Yani HİSAR'ların yazılımı tamamen güncel durumda! Savunma Sanayii Başkanı İsmail Demir, alçak ve orta irtifa savunması yapan HİSAR-A+ ve HİSAR-O+ sistemlerinin ardından SİPER Blok-0'a başladıklarını ve mevcut HİSAR füzesine 'booster' ile ekleme yaparak düşman unsur önleme menzilini 100 kilometre civarına çıkardıklarını açıklamıştı. Bu kritik bilgi, SİPER Blok-1 ve Blok-2'lerde rahatlıkla S-400 hava savunma sistemi seviyesinin yakalanabileceğini kanıtladı. Yani yakında tamamıyla yerli ve milli S-400 sistemimiz olacak. Her şey biraz zaman meselesi...

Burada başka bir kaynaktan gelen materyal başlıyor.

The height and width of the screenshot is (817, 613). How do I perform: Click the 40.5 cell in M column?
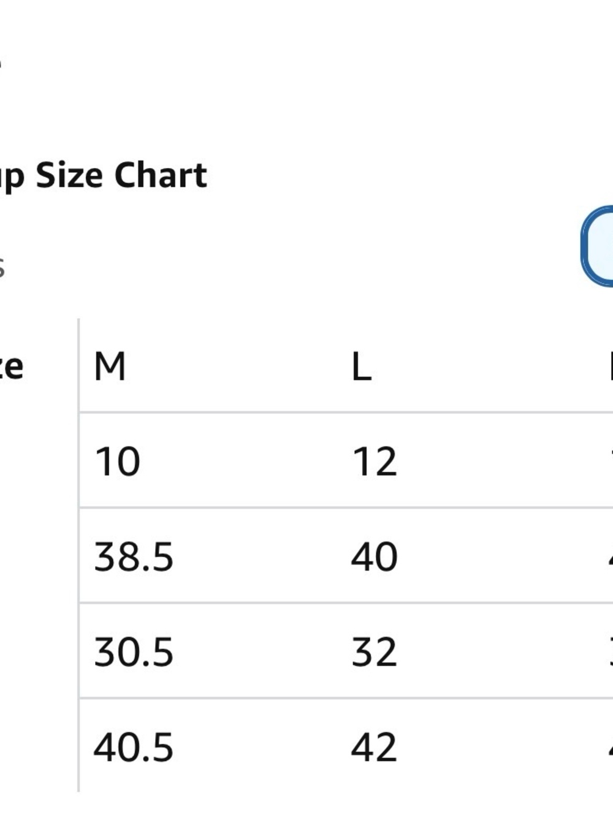pos(134,747)
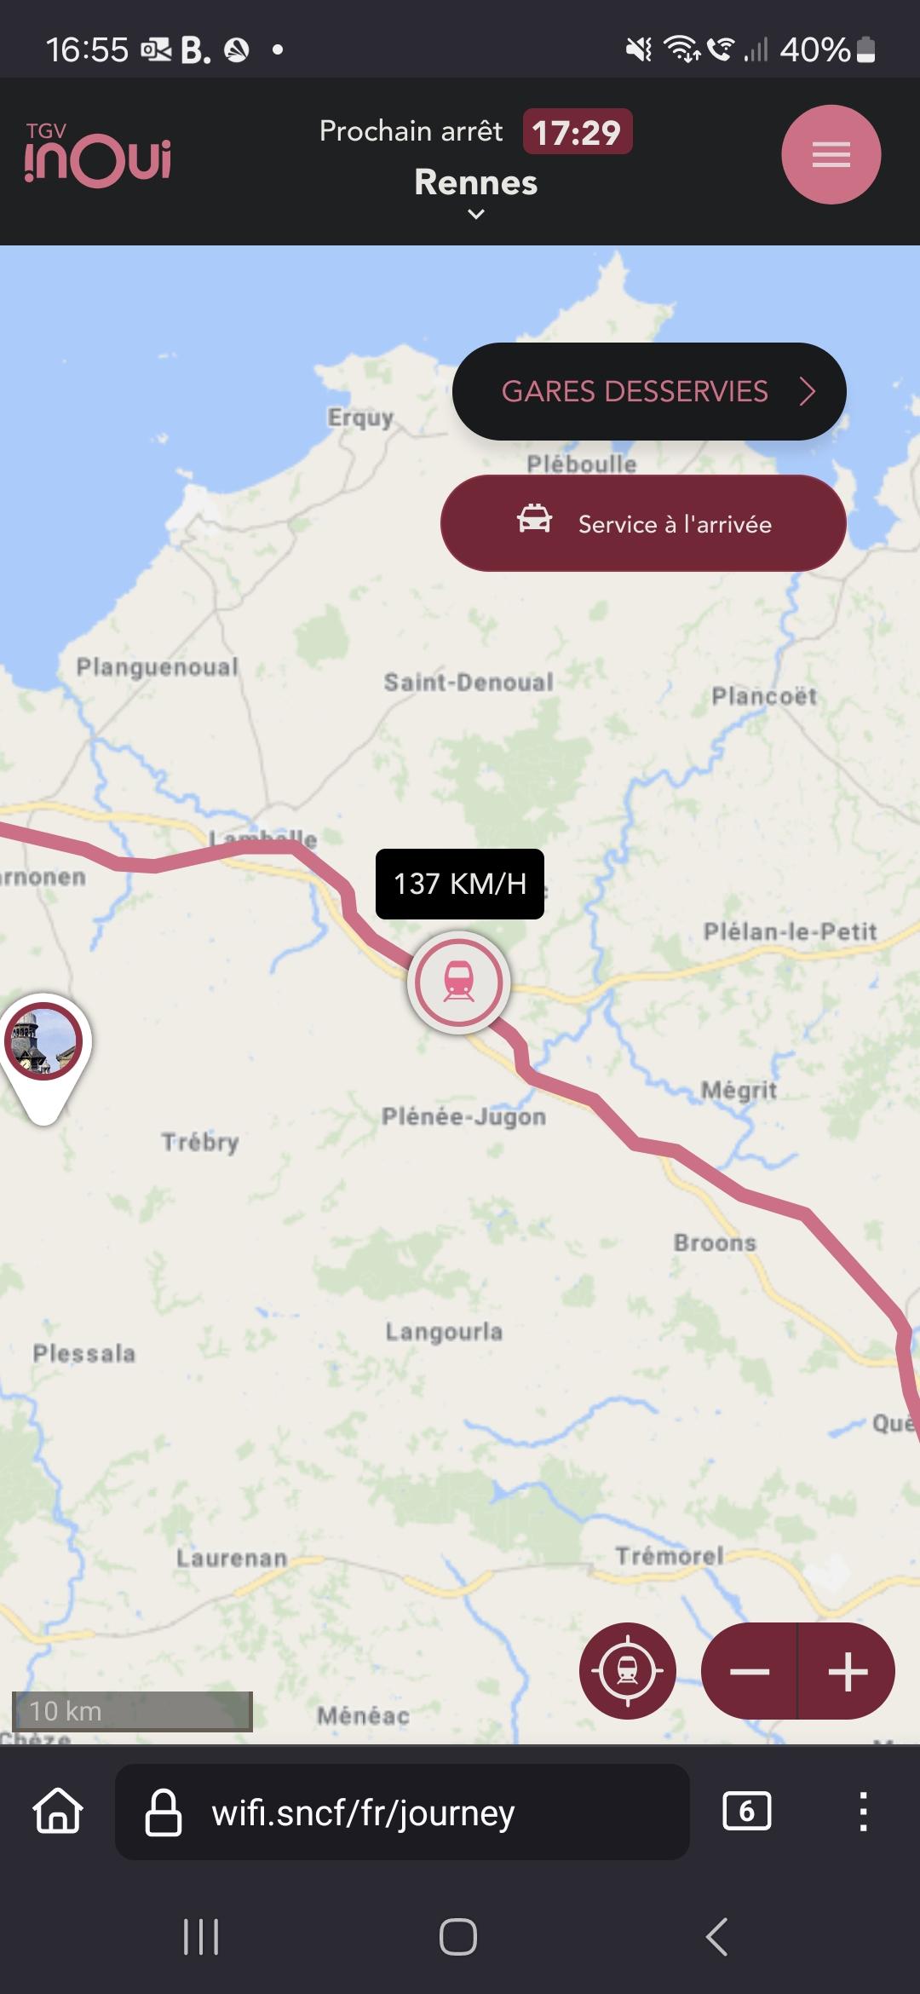Select the wifi.sncf address bar
Screen dimensions: 920x1994
click(402, 1812)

- Havada şarapnel bulutunu sakın küçümsemeyin
- Onlarca kilometre ötede hedefini bulup imha edebilen HİSAR ve SİPER sistemleri ne kadar önemliyse, geleceğin savaşlarında klasik uçaksavara benzeyen KORKUT ve Çekili Top Sistemi de (ÇTS) o kadar önemli olacak. Çünkü bu iki silahı dünyada yapabilen sadece iki firma var ve onlardan biri ASELSAN.
- Katmanlı hava savunmanın en alt seviyesinde görev yapan 35 mm'lik KORKUT ve Çekili Toplar, ATOM adı verilen akıllı mermileri kullanıyor. Mermi kapsüllerinin içerisine yerleştirilmiş yüzlerce çelik parça, hassas tapa teknolojisi sayesinde zaman ayarlı biçimde patlayarak gökyüzünde bir şarapnel bulutu oluşturuyor. Dakikada tek namludan 550 tane ateşlenen ATOM, çift namluyla hedefe 60 saniyede 1100 adet şarapnel torbası gönderebiliyor.
- Uçaklardan atılan her türlü mühimmatı, seyir füzelerini, kamikaze dronları ve insansız hava araçlarını etkili biçimde imha edebilen KORKUT ve ÇTS, yakın bir gelecekte sürü dronlu saldırıları bertaraf edecek en önemli unsur olacak. Yani bir mühimmat ya da dronun yere başarılı bir şekilde inip kendini patlatabilmesi veya hedefini vurabilmesi için öncelikle ATOM mühimmatının oluşturduğu şarapnel bulutunu geçmesi gerekecek. KORKUT ve ÇTS namlularından çıkan ATOM ‘un etkili menzilinin 4 kilometre olduğu açıklandı ancak gerçek rakamın çok daha yukarılarda olduğu biliniyor.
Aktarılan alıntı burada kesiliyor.